(Task): The complete listing should be copied out exactly.

====================

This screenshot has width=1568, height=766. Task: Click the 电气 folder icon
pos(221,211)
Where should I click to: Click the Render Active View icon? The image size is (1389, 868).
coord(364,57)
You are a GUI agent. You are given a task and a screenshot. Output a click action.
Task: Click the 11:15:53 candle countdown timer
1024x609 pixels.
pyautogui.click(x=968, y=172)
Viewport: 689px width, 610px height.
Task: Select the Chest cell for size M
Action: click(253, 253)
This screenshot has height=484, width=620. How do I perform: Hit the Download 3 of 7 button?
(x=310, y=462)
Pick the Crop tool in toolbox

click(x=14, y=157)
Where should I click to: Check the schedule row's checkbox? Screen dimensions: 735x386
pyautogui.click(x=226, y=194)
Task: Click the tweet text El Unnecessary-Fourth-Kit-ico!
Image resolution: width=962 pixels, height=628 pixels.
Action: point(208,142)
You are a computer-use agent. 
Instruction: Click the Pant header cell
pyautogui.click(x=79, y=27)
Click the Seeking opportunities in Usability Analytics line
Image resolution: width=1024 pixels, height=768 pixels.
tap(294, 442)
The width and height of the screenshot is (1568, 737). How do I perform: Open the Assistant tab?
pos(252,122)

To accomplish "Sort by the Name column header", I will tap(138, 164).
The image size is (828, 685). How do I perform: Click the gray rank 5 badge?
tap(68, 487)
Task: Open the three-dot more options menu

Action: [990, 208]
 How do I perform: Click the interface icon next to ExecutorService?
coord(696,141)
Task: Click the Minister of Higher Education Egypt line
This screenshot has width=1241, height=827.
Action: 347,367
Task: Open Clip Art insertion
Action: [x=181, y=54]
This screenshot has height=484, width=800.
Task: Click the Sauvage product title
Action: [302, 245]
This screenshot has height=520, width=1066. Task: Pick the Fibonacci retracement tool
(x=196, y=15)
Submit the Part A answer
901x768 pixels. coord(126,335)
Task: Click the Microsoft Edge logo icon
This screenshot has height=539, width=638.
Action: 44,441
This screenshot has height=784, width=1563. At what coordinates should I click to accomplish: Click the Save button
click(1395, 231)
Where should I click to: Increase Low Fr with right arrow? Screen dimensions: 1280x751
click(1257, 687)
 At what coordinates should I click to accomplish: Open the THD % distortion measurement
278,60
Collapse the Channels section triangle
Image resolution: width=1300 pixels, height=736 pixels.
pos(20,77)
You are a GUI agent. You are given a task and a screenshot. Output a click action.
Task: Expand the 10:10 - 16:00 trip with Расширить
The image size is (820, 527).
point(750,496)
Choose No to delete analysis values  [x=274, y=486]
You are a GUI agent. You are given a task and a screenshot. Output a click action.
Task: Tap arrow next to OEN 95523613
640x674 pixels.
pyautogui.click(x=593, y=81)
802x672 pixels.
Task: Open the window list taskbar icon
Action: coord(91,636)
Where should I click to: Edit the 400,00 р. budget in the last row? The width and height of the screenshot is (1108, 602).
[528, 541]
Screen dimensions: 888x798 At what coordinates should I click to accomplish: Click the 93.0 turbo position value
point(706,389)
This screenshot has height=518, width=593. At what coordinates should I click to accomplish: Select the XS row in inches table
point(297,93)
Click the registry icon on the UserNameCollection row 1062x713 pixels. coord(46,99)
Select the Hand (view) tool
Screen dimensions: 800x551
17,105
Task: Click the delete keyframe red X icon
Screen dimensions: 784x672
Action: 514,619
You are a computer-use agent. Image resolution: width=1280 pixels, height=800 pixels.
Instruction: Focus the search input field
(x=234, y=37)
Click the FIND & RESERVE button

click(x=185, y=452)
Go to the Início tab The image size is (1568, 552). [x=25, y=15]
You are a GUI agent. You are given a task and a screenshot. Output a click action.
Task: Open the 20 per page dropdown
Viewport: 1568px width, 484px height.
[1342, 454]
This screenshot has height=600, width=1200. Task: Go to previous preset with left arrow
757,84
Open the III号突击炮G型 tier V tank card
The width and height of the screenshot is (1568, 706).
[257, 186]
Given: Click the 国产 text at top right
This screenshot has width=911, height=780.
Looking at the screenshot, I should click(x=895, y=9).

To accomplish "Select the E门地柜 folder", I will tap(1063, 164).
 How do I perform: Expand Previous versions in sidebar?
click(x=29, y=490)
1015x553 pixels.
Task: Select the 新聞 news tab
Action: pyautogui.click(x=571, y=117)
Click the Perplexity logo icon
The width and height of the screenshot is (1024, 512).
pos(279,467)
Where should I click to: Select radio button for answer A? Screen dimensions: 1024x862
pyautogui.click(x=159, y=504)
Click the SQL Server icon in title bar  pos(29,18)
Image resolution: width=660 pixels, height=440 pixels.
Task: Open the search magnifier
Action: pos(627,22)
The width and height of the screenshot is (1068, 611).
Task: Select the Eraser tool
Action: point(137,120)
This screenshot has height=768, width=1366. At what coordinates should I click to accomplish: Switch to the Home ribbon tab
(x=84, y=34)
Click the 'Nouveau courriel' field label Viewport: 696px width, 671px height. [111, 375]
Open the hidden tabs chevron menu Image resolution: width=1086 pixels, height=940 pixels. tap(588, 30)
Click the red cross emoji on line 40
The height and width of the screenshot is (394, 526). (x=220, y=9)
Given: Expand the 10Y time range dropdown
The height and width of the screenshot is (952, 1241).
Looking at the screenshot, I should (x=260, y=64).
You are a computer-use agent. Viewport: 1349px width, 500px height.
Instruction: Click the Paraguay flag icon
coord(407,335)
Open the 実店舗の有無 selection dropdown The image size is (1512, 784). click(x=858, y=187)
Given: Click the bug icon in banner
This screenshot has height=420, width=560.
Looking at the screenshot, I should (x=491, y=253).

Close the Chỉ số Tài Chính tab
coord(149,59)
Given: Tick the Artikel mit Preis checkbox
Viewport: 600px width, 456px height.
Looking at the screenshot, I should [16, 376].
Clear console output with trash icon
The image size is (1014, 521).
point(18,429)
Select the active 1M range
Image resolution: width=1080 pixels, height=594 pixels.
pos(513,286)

====================

(Final answer):
This screenshot has width=1568, height=766. Task: Click the 电气 folder icon
pos(221,211)
Where should I click to: Click the Render Active View icon? The image size is (1389, 868).
coord(364,57)
You are a GUI agent. You are given a task and a screenshot. Output a click action.
Task: Click the 11:15:53 candle countdown timer
1024x609 pixels.
pyautogui.click(x=968, y=172)
Viewport: 689px width, 610px height.
Task: Select the Chest cell for size M
Action: click(253, 253)
This screenshot has height=484, width=620. How do I perform: Hit the Download 3 of 7 button?
(x=310, y=462)
Pick the Crop tool in toolbox

click(x=14, y=157)
Where should I click to: Check the schedule row's checkbox? Screen dimensions: 735x386
pyautogui.click(x=226, y=194)
Task: Click the tweet text El Unnecessary-Fourth-Kit-ico!
Image resolution: width=962 pixels, height=628 pixels.
Action: point(208,142)
You are a computer-use agent. 
Instruction: Click the Pant header cell
pyautogui.click(x=79, y=27)
Click the Seeking opportunities in Usability Analytics line
Image resolution: width=1024 pixels, height=768 pixels.
tap(294, 442)
The width and height of the screenshot is (1568, 737). How do I perform: Open the Assistant tab?
pos(252,122)

To accomplish "Sort by the Name column header", I will tap(138, 164).
The image size is (828, 685). How do I perform: Click the gray rank 5 badge?
tap(68, 487)
Task: Open the three-dot more options menu

Action: [990, 208]
 How do I perform: Click the interface icon next to ExecutorService?
coord(696,141)
Task: Click the Minister of Higher Education Egypt line
This screenshot has width=1241, height=827.
Action: 347,367
Task: Open Clip Art insertion
Action: [x=181, y=54]
This screenshot has height=484, width=800.
Task: Click the Sauvage product title
Action: [302, 245]
This screenshot has height=520, width=1066. Task: Pick the Fibonacci retracement tool
(x=196, y=15)
Submit the Part A answer
901x768 pixels. coord(126,335)
Task: Click the Microsoft Edge logo icon
This screenshot has height=539, width=638.
Action: 44,441
This screenshot has height=784, width=1563. At what coordinates should I click to accomplish: Click the Save button
click(1395, 231)
Where should I click to: Increase Low Fr with right arrow? Screen dimensions: 1280x751
click(1257, 687)
 At what coordinates should I click to accomplish: Open the THD % distortion measurement
278,60
Collapse the Channels section triangle
Image resolution: width=1300 pixels, height=736 pixels.
pos(20,77)
You are a GUI agent. You are given a task and a screenshot. Output a click action.
Task: Expand the 10:10 - 16:00 trip with Расширить
The image size is (820, 527).
point(750,496)
Choose No to delete analysis values  [x=274, y=486]
You are a GUI agent. You are given a task and a screenshot. Output a click action.
Task: Tap arrow next to OEN 95523613
640x674 pixels.
pyautogui.click(x=593, y=81)
802x672 pixels.
Task: Open the window list taskbar icon
Action: coord(91,636)
Where should I click to: Edit the 400,00 р. budget in the last row? The width and height of the screenshot is (1108, 602).
[528, 541]
Screen dimensions: 888x798 At what coordinates should I click to accomplish: Click the 93.0 turbo position value
point(706,389)
This screenshot has height=518, width=593. At what coordinates should I click to accomplish: Select the XS row in inches table
point(297,93)
Click the registry icon on the UserNameCollection row 1062x713 pixels. coord(46,99)
Select the Hand (view) tool
Screen dimensions: 800x551
17,105
Task: Click the delete keyframe red X icon
Screen dimensions: 784x672
Action: 514,619
You are a computer-use agent. Image resolution: width=1280 pixels, height=800 pixels.
Instruction: Focus the search input field
(x=234, y=37)
Click the FIND & RESERVE button

click(x=185, y=452)
Go to the Início tab The image size is (1568, 552). [x=25, y=15]
You are a GUI agent. You are given a task and a screenshot. Output a click action.
Task: Open the 20 per page dropdown
Viewport: 1568px width, 484px height.
[1342, 454]
This screenshot has height=600, width=1200. Task: Go to previous preset with left arrow
757,84
Open the III号突击炮G型 tier V tank card
The width and height of the screenshot is (1568, 706).
[257, 186]
Given: Click the 国产 text at top right
This screenshot has width=911, height=780.
Looking at the screenshot, I should click(x=895, y=9).

To accomplish "Select the E门地柜 folder", I will tap(1063, 164).
 How do I perform: Expand Previous versions in sidebar?
click(x=29, y=490)
1015x553 pixels.
Task: Select the 新聞 news tab
Action: pyautogui.click(x=571, y=117)
Click the Perplexity logo icon
The width and height of the screenshot is (1024, 512).
pos(279,467)
Where should I click to: Select radio button for answer A? Screen dimensions: 1024x862
pyautogui.click(x=159, y=504)
Click the SQL Server icon in title bar  pos(29,18)
Image resolution: width=660 pixels, height=440 pixels.
Task: Open the search magnifier
Action: pos(627,22)
The width and height of the screenshot is (1068, 611).
Task: Select the Eraser tool
Action: point(137,120)
This screenshot has height=768, width=1366. At what coordinates should I click to accomplish: Switch to the Home ribbon tab
(x=84, y=34)
Click the 'Nouveau courriel' field label Viewport: 696px width, 671px height. [111, 375]
Open the hidden tabs chevron menu Image resolution: width=1086 pixels, height=940 pixels. tap(588, 30)
Click the red cross emoji on line 40
The height and width of the screenshot is (394, 526). (x=220, y=9)
Given: Expand the 10Y time range dropdown
The height and width of the screenshot is (952, 1241).
Looking at the screenshot, I should (x=260, y=64).
You are a computer-use agent. Viewport: 1349px width, 500px height.
Instruction: Click the Paraguay flag icon
coord(407,335)
Open the 実店舗の有無 selection dropdown The image size is (1512, 784). click(x=858, y=187)
Given: Click the bug icon in banner
This screenshot has height=420, width=560.
Looking at the screenshot, I should (x=491, y=253).

Close the Chỉ số Tài Chính tab
coord(149,59)
Given: Tick the Artikel mit Preis checkbox
Viewport: 600px width, 456px height.
Looking at the screenshot, I should [16, 376].
Clear console output with trash icon
The image size is (1014, 521).
point(18,429)
Select the active 1M range
Image resolution: width=1080 pixels, height=594 pixels.
pos(513,286)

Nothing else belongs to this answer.